In the Vatican Museums, I came across Raphael’s The School of Athens inside the Room of the Segnatura. The fresco depicts various philosophers and ancient Greek personalities with the most recognizable being Plato and Aristotle standing center with a Renaissance building in the backdrop.
I also found one of Leonardo da Vinci’s unfinished paintings in the Vatican Museums, namely St. Jerome in the Wilderness, which portrays the saint kneeling down in a desert area with a lion lying down by his feet. Despite the lack of color, this painting caught my attention.
Aside from the paintings, I saw several eye-catching sculptures at Vatican City. One was the Belvedere Torso, a marble statue depicting a male nude seated on an animal hide. It was previously believed to be a 1st-century BC original work but it turned out to be a copy made in the 1430s.
The actual ancient Greek sculpture that I found was Laocoön and His Sons, which portrayed sea serpents sent by Athena and Poseidon killing Laocoön and his sons in order to aid in the fall of Troy.
Helpful Tips for Vatican Visitors
Now that I’ve shared information on the Vatican and what you would expect to see there, it’s time for some tips to help you save money and time on your trip to the city-state. The first and most important piece of advice I can give you is to book a tour online!
I’ve personally witnessed the long lines outside the Vatican, which they say could take hours, so do yourself a favor and get a skip-the-line ticket online. I promise that you’ll enjoy your trip more if you don’t have to stand in line for several hours just to get in.
Also, book an expert guide to make your trip more memorable. There’s nothing more enjoyable than marveling through the hallways while hearing tales and anecdotes you won’t find online or in guidebooks.
If you’re up to the task of climbing 200-plus steps, you may opt to climb the cupola of St. Peter’s Basilica and have the best view of the square.
Dos and Don’ts When Visiting the Vatican
If schedule permits, visit the Vatican on a Tuesday, Thursday, Wednesday afternoon, or Friday because the weekends and Mondays are the most hectic days while the basilica is closed on Wednesday mornings for the papal audience. Eat before your tour or bring snacks because most restaurants near the Vatican are overpriced.
Never wear clothes that expose the shoulders, thighs, knees, cleavage, or midriffs as the Vatican implements a dress code for areas such as the Sistine Chapel and the St. Peter’s Basilica. Pack light to avoid delays since all belongings go through a security check.
To avoid crowds, don’t go during peak hours and instead visit early morning or late evening.
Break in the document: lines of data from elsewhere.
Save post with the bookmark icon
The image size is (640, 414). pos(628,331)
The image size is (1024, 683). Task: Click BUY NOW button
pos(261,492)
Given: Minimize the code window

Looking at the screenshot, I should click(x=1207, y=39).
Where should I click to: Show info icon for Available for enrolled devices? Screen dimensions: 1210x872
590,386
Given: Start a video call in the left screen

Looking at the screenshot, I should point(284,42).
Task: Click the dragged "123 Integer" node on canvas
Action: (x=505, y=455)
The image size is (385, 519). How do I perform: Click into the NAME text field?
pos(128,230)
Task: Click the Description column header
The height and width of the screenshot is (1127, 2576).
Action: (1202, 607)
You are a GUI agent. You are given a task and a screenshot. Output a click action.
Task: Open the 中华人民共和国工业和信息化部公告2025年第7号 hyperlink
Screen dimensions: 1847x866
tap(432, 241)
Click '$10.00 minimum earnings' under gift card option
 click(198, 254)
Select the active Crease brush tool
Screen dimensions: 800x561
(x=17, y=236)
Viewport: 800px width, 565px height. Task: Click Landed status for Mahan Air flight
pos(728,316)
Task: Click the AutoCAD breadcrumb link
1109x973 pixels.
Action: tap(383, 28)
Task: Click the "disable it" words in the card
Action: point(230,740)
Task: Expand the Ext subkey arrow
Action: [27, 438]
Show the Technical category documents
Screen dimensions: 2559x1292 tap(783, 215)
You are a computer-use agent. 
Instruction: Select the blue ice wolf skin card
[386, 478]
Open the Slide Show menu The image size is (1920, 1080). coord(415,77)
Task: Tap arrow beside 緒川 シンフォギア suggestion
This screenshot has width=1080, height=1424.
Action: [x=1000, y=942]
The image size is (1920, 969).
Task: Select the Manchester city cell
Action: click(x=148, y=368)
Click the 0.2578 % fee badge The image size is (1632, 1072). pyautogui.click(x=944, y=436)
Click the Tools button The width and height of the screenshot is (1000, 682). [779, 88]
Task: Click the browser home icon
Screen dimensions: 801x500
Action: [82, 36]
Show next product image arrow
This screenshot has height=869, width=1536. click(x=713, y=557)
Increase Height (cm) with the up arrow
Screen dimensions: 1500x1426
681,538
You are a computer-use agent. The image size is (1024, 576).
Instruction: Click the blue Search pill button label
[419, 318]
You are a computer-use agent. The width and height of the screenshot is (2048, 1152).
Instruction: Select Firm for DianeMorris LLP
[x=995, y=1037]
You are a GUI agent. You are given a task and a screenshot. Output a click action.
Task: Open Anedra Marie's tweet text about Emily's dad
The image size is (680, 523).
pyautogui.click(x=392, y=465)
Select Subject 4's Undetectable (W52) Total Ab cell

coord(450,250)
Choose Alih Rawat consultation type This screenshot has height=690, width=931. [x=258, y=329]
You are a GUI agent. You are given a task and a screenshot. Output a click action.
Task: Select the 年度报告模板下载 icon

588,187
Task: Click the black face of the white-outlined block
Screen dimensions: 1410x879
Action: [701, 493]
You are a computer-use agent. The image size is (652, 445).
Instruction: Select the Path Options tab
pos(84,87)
Some tour providers offer VIP experiences for guests who want to visit before the Vatican opens to the general public or after the official closing time.
Whether you’re visiting Vatican City as a religious pilgrimage or just taking the opportunity to marvel at its architecture and art, I guarantee that your visit will be worth it. From the gigantic structures to the mesmerizing artworks, your eyes will surely be captured by the Vatican’s beauty.
Just walking through St. Peter’s Square you could take hundreds of pictures because every nook and corner is truly amazing. The Vatican tour was truly a memorable experience for me and hopefully, yours too.